Saturday, May 18, 2013

Where You Can Find Me, a Book Review



In one scene of Sheri Joseph’s latest novel, Lark follows her older brother Caleb along a path in the Cloud Forest of Costa Rica.  Caleb has recently returned from what Lark thinks of as the Gone,  abducted three years ago by a pedophile ring and then, against all possible odds, having been reunited with his family.  Now, although he is only a short distance ahead of her, the mists hang so heavy between them, that sometimes he is a milky ghost and sometimes he disappears from view altogether.

This is a beautiful book.  In some ways it reminds me of certain Joyce Carol Oates stories that study the effects of violent crime on family dynamics.  In this case, Caleb’s return almost immediately sunders his family, and his mother Marlene spends most of the novel trying to bridge the emotional divide separating her from the son she no longer knows.  Caleb, indeed, barely knows himself; he still thinks of himself as “Nicky,” the alter ego given him by the man who rescued him from his first abductors and became his “father” rather than returning him to his family.

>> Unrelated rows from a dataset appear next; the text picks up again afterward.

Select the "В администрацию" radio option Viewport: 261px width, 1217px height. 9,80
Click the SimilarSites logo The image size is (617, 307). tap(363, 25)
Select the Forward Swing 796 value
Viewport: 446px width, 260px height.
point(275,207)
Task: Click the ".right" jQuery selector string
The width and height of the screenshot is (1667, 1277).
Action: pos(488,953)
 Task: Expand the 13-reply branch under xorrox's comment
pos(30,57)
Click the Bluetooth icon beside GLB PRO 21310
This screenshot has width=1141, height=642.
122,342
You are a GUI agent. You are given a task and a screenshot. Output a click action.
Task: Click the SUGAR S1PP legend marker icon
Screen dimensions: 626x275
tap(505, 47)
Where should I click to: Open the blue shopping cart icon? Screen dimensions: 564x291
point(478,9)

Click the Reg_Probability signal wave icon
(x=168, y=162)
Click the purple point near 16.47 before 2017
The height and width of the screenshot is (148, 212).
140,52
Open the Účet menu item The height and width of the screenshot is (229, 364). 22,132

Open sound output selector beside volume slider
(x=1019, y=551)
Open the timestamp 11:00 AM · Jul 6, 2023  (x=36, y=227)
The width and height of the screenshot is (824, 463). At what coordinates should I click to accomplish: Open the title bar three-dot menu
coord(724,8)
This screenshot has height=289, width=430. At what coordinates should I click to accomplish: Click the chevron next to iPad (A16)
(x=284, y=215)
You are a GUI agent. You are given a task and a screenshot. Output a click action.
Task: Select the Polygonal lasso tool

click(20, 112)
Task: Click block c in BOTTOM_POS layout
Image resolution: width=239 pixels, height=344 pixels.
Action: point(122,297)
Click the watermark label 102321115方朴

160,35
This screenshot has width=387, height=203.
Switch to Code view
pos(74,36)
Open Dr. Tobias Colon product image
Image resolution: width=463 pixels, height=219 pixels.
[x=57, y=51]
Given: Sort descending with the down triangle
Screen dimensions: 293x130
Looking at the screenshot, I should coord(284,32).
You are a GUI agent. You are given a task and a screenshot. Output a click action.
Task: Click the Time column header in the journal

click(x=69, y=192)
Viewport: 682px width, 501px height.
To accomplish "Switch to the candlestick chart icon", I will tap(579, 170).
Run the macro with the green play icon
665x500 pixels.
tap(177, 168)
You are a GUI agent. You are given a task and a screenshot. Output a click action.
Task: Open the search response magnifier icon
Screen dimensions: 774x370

Other reviews refer to this book as a “thriller,” which seems an odd misnomer to me, although it does have some of the pleasing tropes of traditional crime fiction, including a bit of good old-fashioned code cracking – but it’s bound to discomfort readers who expect a more facile treatment of difficult subject matter.  In particular is the loyalty and even love Caleb still feels for Jolly – what a shudder that clown-like name provokes! – the man he still views as, and who in many ways was, his savior.  Joseph’s nuanced writing will not let us dismiss this as Helsinki Syndrome and thereby put it away in a convenient box and forget about it, but forces us to confront our understanding of love, for as much as we don’t want to admit it, we have to consider the disturbing idea that Jolly also loves Caleb.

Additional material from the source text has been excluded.